Miast stworzyć jedną grę, a porządną, stworzyli dwie, na początku kierowane do dwóch typów graczy (odmienne stylistyki oraz modele rozgrywki) wspierane przez dodatki, a potem ujednolicone i rozbite na dziesiątki DLC. I to często takich, bez których trudno nazwać rozgrywkę pełnoprawną, jak i takich, które tylko sprawiają takie wrażenie.
Cóż z tego, że Dragons Age 2 miało tak nieprzychylne oceny, jak fani je pokochali? I to tak bardzo, że wciąż zapełniają portale z twórczością obrazkową. Ci fani kupią wszystko, a przynajmniej bardzo dużo rzeczy by podtrzymać emocje związane z grą, więc chętnie kupują kolejne mikrododatki w rodzaju „Śmieszna czapeczka dla Szeparda. Pompon w osobnym microDLC. Kup teraz oba, okazja.”, czy jakieś gadżety i wersje kolekcjonerskie.
Oczywiście nie samym kupowaniem człowiek żyje i by podsycić zainteresowanie wypuszcza się np. serial internetowy, czy niedługo dwa filmy. Nie muszą być dobre (serial był cienki jak barszcz), ważne, że są i to tanio. Czyli produkujemy tanie rzeczy i dajemy je za darmo, a potem produkujemy tanie rzeczy i sprzedajemy je bardzo drogo.
Wydaje mi się, że w tym momencie nie można tak po prostu promować kolejnych DLC, ponieważ ta taktyka zyskała wiele negatywnych opinii.

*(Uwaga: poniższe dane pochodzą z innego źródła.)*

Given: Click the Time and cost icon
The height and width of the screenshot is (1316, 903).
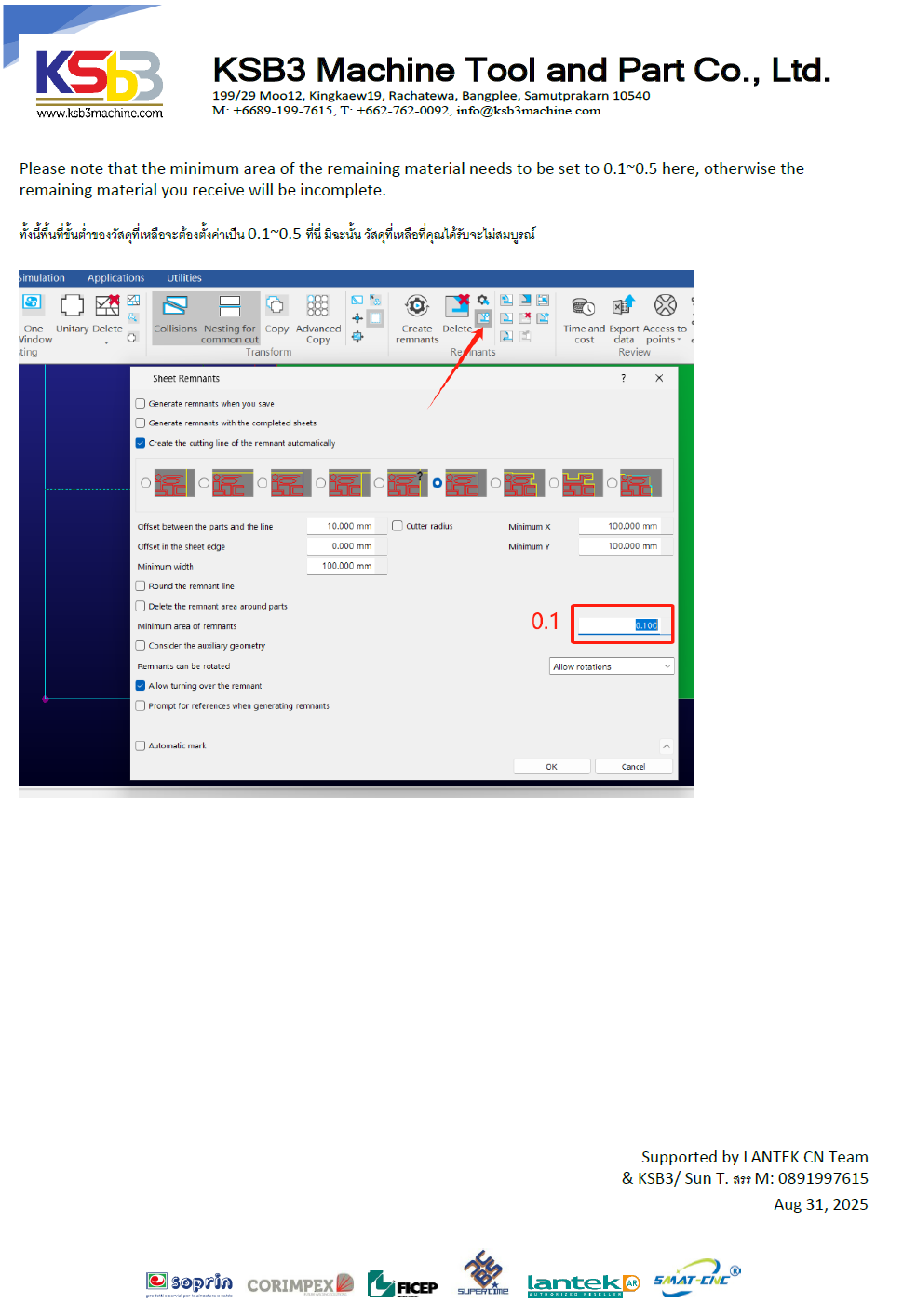Looking at the screenshot, I should point(584,306).
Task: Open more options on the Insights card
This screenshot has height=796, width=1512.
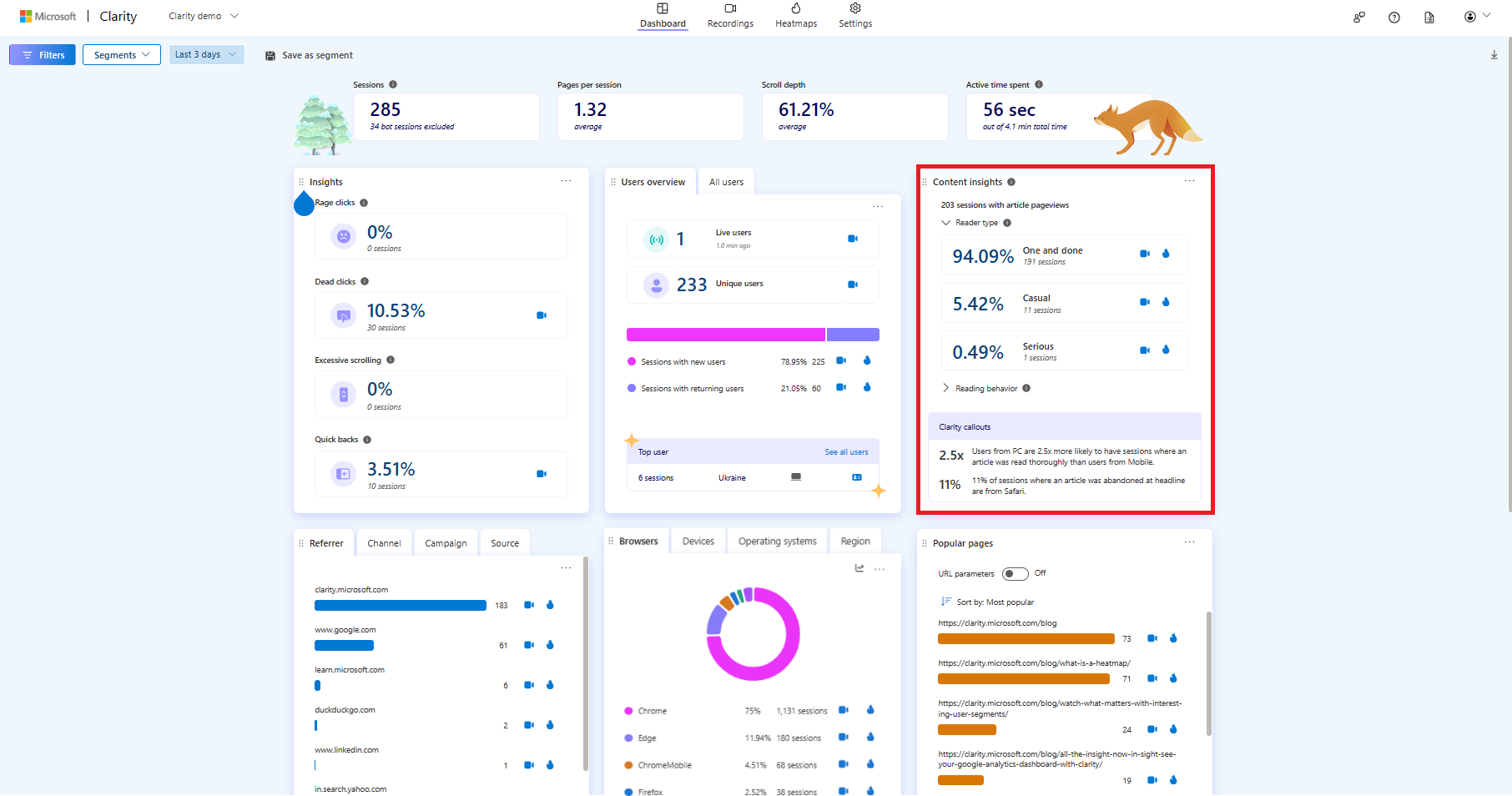Action: point(566,180)
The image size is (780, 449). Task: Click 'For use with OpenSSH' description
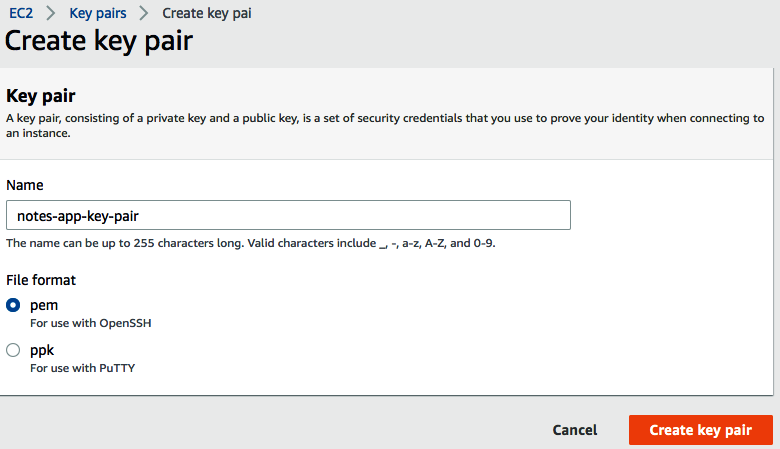[90, 323]
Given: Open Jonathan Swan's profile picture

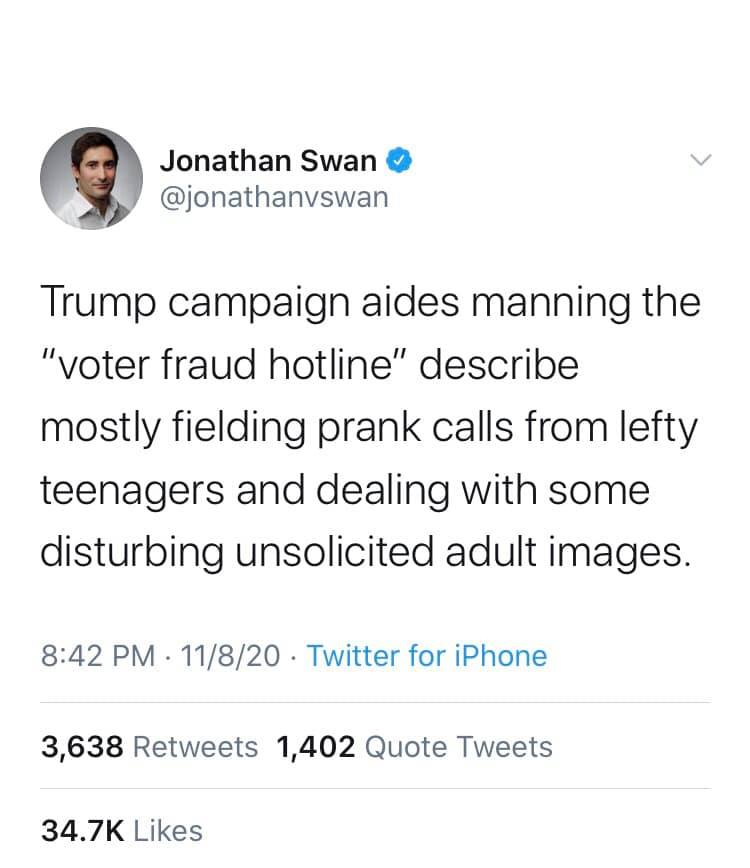Looking at the screenshot, I should (91, 178).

Gdyby zrobiono to z zakończeniem, odbiłoby się to bardzo negatywnie dla firmy (pamiętacie Prince of Persia z 2008 i?). Dlatego też posunięto się do podstępu, tworząc "zgodne z wizją artystyczną" zakończenie by później sprzedać "zgodne z wizją fanów".
Punkt trzeci – gracze to lemingi.
Jak zapewne można wywnioskować, gracze raz po raz dają się wpuszczać w marketingowe maliny. Jest tego wiele przyczyn – niedojrzałość, naiwność, miłość do gier, ale przede wszystkim zwykła nieuwaga. Nie zrzucałbym tego na mityczną „ludzką głupotę”, ale na brak wzorców kulturowych jak sobie radzić z przebiegłym marketingiem. Nasi dziadowie musieli się nauczyć jak oprzeć się reklamie mydła X, które lepiej pierze od Y. Nasi ojcowie, w Polsce po transformacji ustrojowej, że hasło „tylko dla Ciebie panie XYZ!” jest fałszem. My zaś, nie tylko jako gracze ale i konsumenci w ogóle, musimy się nauczyć, że zanim podejmiemy jakiekolwiek działanie wobec produktu (nie myślę tu zaraz o petycjach; zwykły zakup jest najlepszym przykładem) powinniśmy się zastanowić, czy nie było podyktowane przede wszystkim przez „zaufane głosy z zewnątrz”. Fora, portale, blogi, one wszystkie są podejrzane. Może nie jak te kwiatki z kamerami posadzone na mojej drodze na uczelnię, ani też dziwne tabletki wpychane do mojego kebaba, ale z pewnością podejrzane.
I tym optymistycznym akcentem kończymy ten bardzo mądry wywód. Niech CIA zawsze będzie wam przychylne.